Dream, sounds like that difference in recurrence risk is high enough that you should strongly consider radiation. And, it sounds to me like you might be referencing old information; radiation is SO much safer than it used to be, when the possible long-term effects were much more common. Now, it's so finely focused that future cancers, and/or cardiac issues, are just a slight possibility, compared to in the past. If you're very worried, you might ask the radiation oncologist for current statistics regarding long-term effects; that should help set your mind at ease.
Also - I think your doctors are being refreshingly honest when they say all they can do is guess. Sure, it's an educated guess; but all cancer treatment, at the end of the day, is a hope, a wish... and a guess. Good luck - PJH
Yes they have been totally honest. Which really is great I just hate the gaps. You know all the questions you should be asking but you don't know the questions. I am sick of cancer interferring in my life.

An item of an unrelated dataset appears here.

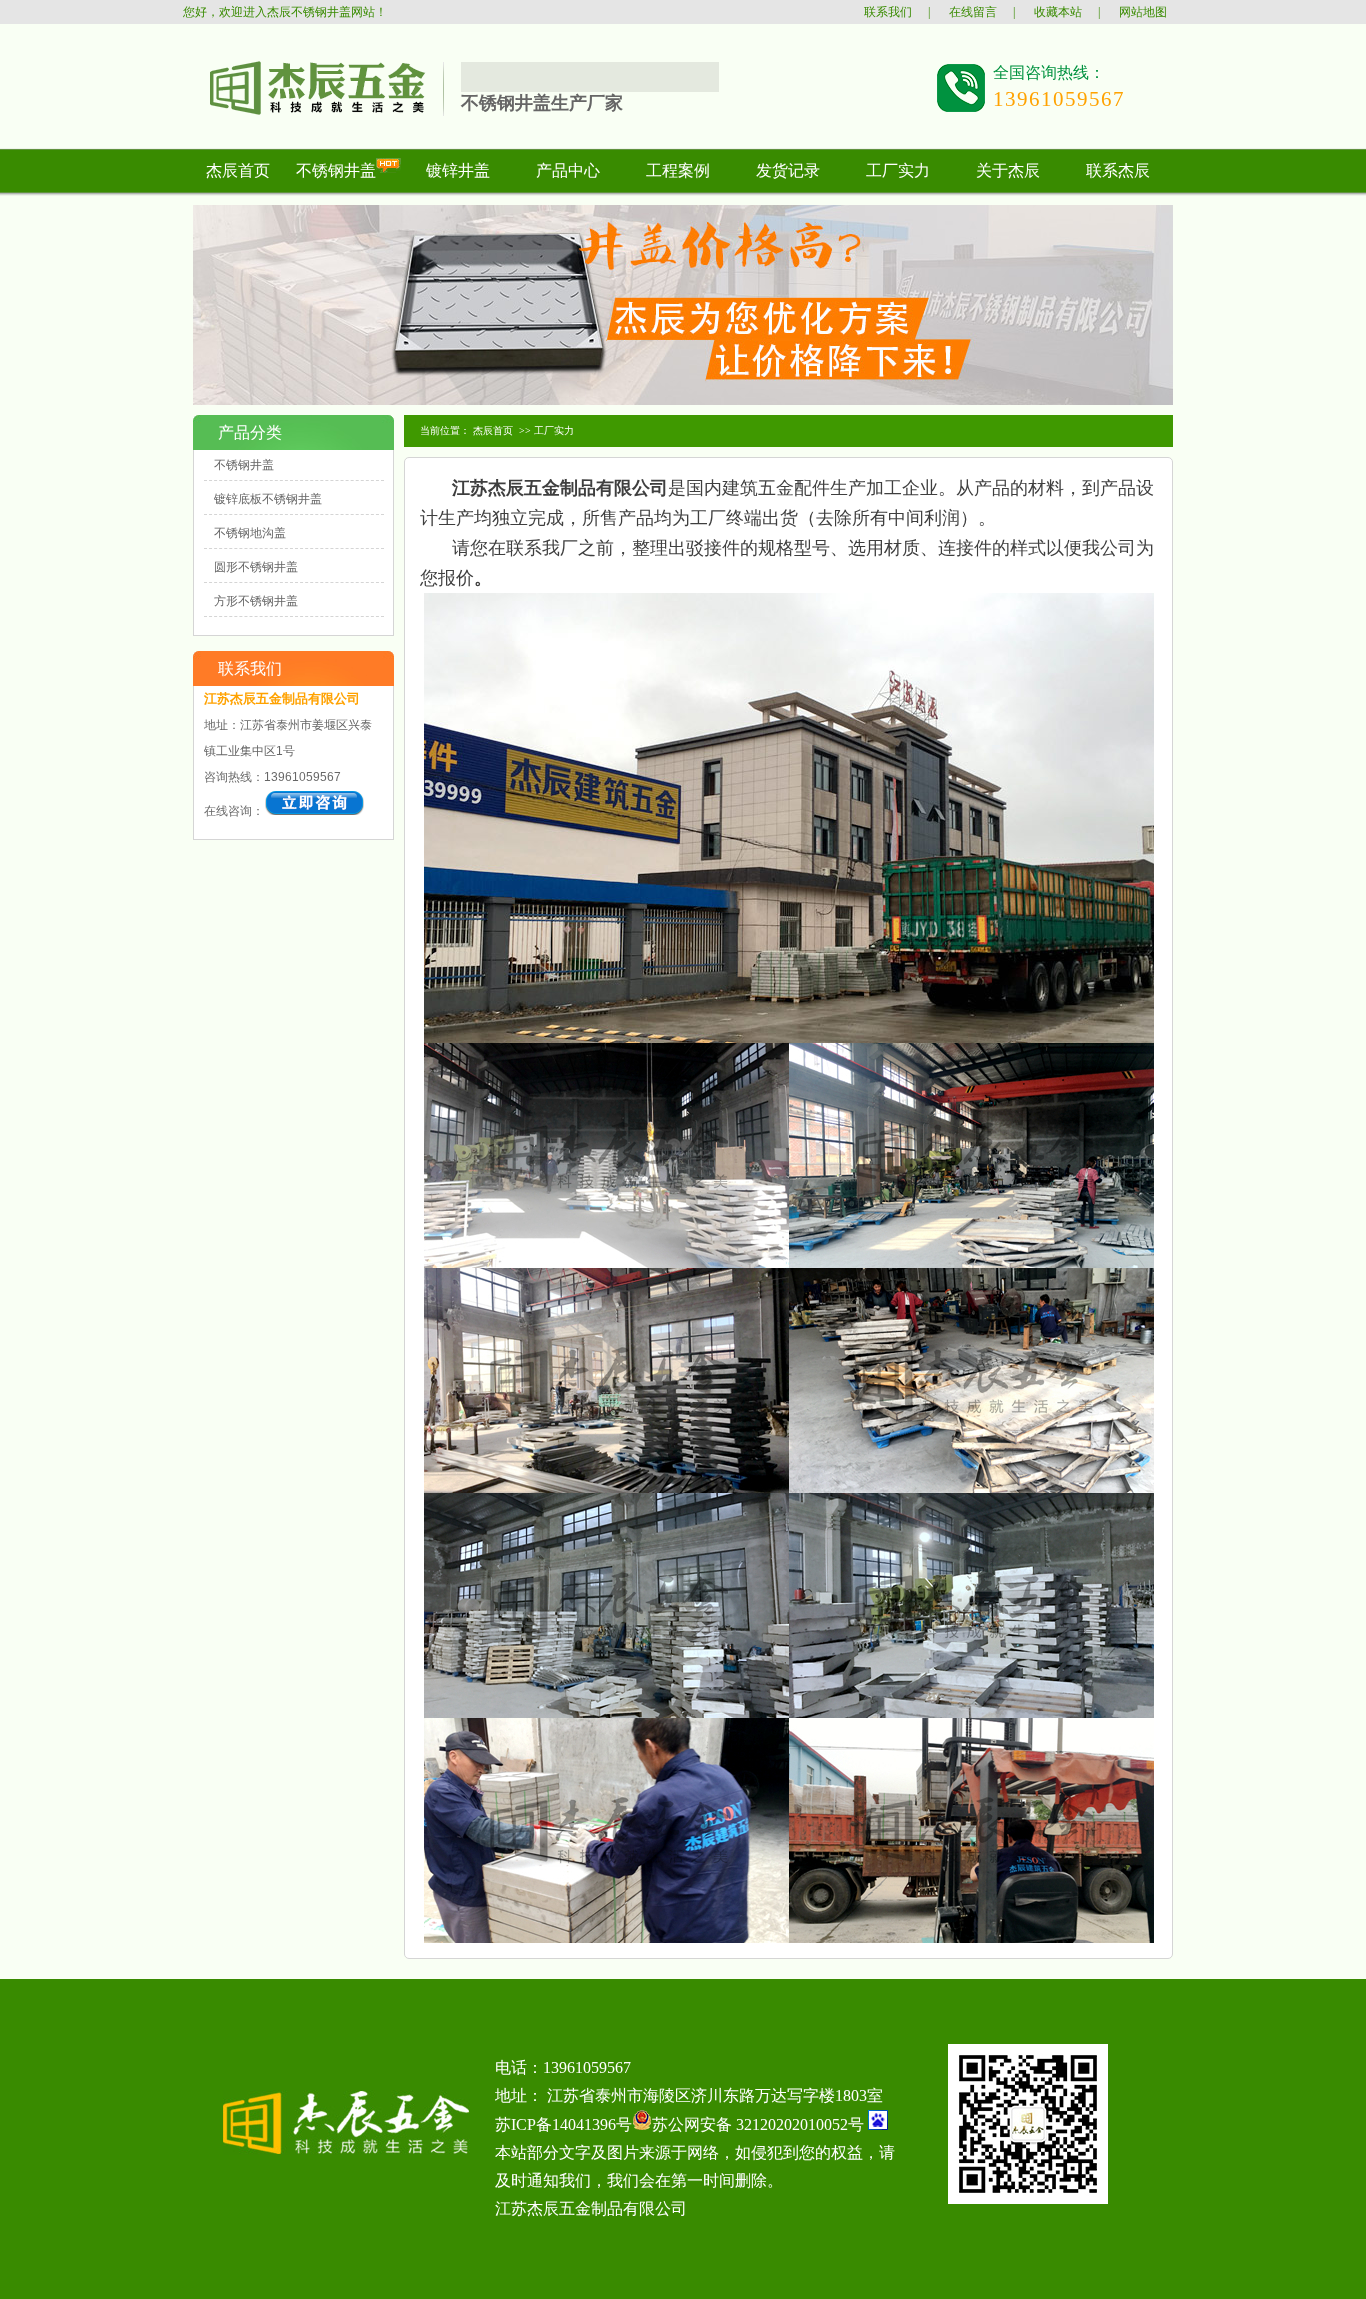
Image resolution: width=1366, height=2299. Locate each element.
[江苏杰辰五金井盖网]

Dream, it's natural you'd be feeling discouraged; cancer does a number on you. Gradually, you get used to the fact that you have cancer; that you're a cancer survivor. The word ceases to have the ability to strike terror in your heart, or anger... it just is what it is, and you carry on.

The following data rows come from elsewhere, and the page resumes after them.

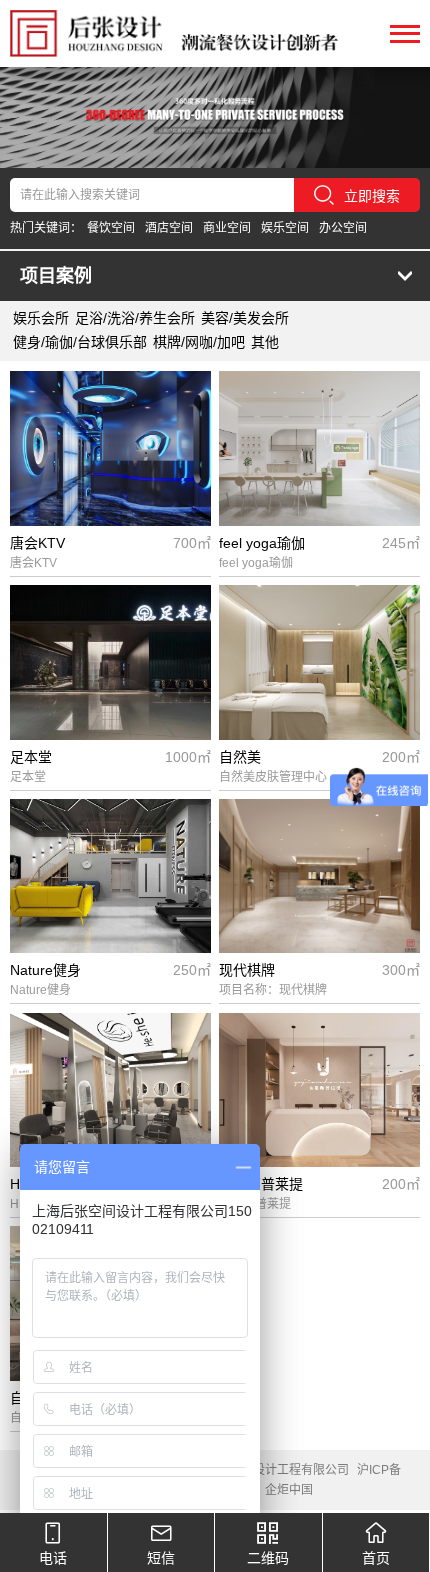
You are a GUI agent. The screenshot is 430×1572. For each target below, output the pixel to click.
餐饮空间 (111, 228)
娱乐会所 (41, 318)
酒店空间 (169, 228)
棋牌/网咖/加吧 (199, 342)
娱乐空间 (285, 228)
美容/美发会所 (245, 318)
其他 (265, 342)
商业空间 (227, 228)
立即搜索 (372, 196)
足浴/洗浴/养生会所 (135, 318)
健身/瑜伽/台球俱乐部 (80, 342)
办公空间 (343, 228)
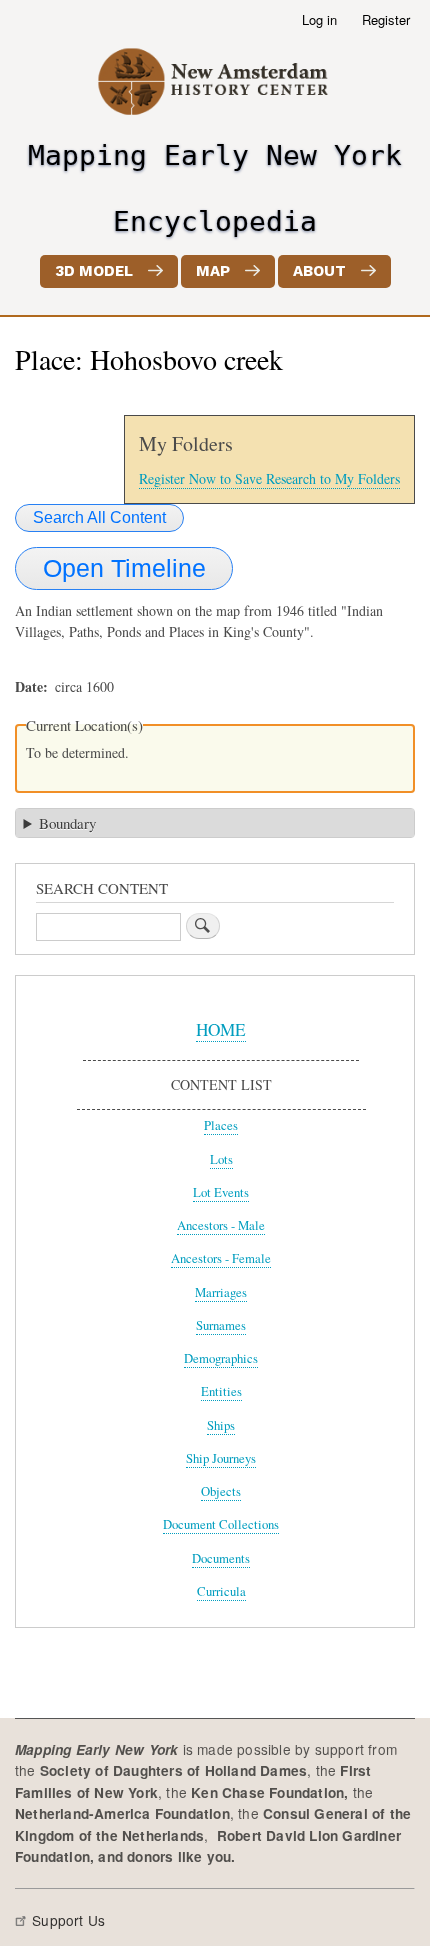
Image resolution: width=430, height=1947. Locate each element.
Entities (221, 1391)
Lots (221, 1159)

It's OK to feel how you feel; but understand it's "only" feelings. Validate them, then try to let go and move on. This is going to be a long, sometimes bumpy ride; best try to get used to it, and go with the flow, OK? PJH
i have stage ll breast cancer classified as invasive ductal carcinoma what is the survival rate?
Hi - Please read our IDC FAQS for some helpful information on your diagnosis. As for survival rate, it depends on a huge variety of factors, including what treatment you choose, the stage of the cancer, whether it's hormone-receptive, and whether it's spread to your lymph nodes, among others. So please ask your doctor; he/she will be able to discuss this with you fully. Good luck, and stay in touch here - we can help. PJH
Christina! CONGRATULATIONS ON THE BABY!! I have Infiltrating Ductal Carcinoma at Stage IIIB with a 40% chance of survival.......had a mascectomy, chemo and radiation and I am here to complain about it!! YOU WILL SURVIVE AND BE BETTER FOR IT!!! MENTAL ATTITUDE IS 90% OF IT................YOU HAVE A NEW BABY AND NEW LIFE TO LIVE FOR!! Do not have any second thoughts that you are a survivor!! No one know why they are "touched" but there's a reason, just know that perhaps your story will encourage others to SURVIVE!! Good luck and can't wait to hear about that babys 1ST bday party!! Be strong!!!